I can do with an early night.

Saturday 19th December 2015 – MY PEACEFUL CONVALESCENCE …

…may well be over now – and for two reasons too.

Firstly, we have now been invaded by two children – Dylan aged 7 and Robyn aged 4. I suspect that that will be the end of lie-ins (not that 07:45 is a lie-in by my standards but it certainly is for children of that age who are excited by visiting their grandparents and the imminent arrival of Father Christmas) and the start of things like “read me a story” and all of that kind of thing.

Secondly, and much more importantly though, my blood test results came today. And my blood count has gone down – in the space of 72 hours, from 9.1 (which is already a good deal lower than the 13 that is the usually-accepted minimum) to 8.1. If the blood test that I will be having on Monday morning shows a similar decline, I suspect that I will be back in hospital by Tuesday morning.

This was confirmed by the District Nurse who came by this evening to give me my anti-coagulant injection. He took my pulse and the pulse-rate has gone up. With the diminished blood count, my heart is having to pump the blood around faster to keep up the same supply of oxygen, and this can create problems of its own.

Up in the attic last night, it took me ages to go off to sleep. In fact, I was still awake at 02:00 despite my very early night. But once I’d gone off to sleep I was right away with the fairies until the alarm went off at 07:45. Totally painless.

During the morning there were chores to do and while I wasn’t up to doing much in the way of heavy work, I did what I could. And after lunch, while Liz went off to the airport at Limoges to pick up her daughter and family, I went out – the first time for a couple of days.

There was a pile of stuff to take to the recycling, and for that there’s a little recycling point on the outskirts of Les Ancizes where there are a few of these containers. Everything went in there, and then I was off to the supermarket. Surprisingly, considering that it’s the last Saturday before Christmas, there weren’t very many people about. I was expecting the place to be heaving, but apparently not. father Christmas was wandering around looking totally lost, with no children around to entertain him.

I bought most of the things that I was asked to do but despite visiting a couple of supermarkets, one or two things eluded me. But what I did do was to find a nice quiet spec in the sun (because, at 18.3°C at 16:00 in the afternoon, it really was glorious) and read a book for a while.

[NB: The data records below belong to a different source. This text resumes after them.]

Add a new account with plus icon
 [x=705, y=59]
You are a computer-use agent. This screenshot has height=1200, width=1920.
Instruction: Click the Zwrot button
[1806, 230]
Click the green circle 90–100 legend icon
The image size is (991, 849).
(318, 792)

Back at the ranch, it was pizza for tea. Everyone was to have pre-bought pizzas but Liz had bought me a pizza base so I made my own. Tomato sauce (Bane of Britain forgot the herbs, of course), onions, fresh garlic, mushrooms and grated cheese and it really was beautiful too. I couldn’t manage it all, so guess what I’m going to be having for Sunday lunch?

And after that, Liz returned with her family at 19:15 and all mayhem was let loose. I managed to stay awake until about 22:00 and then I went off to my attic. It’s been a long day, a short night last night and I need to be on top of my form. I’ve no idea what the future holds for me but I don’t think that it’s going to be so good.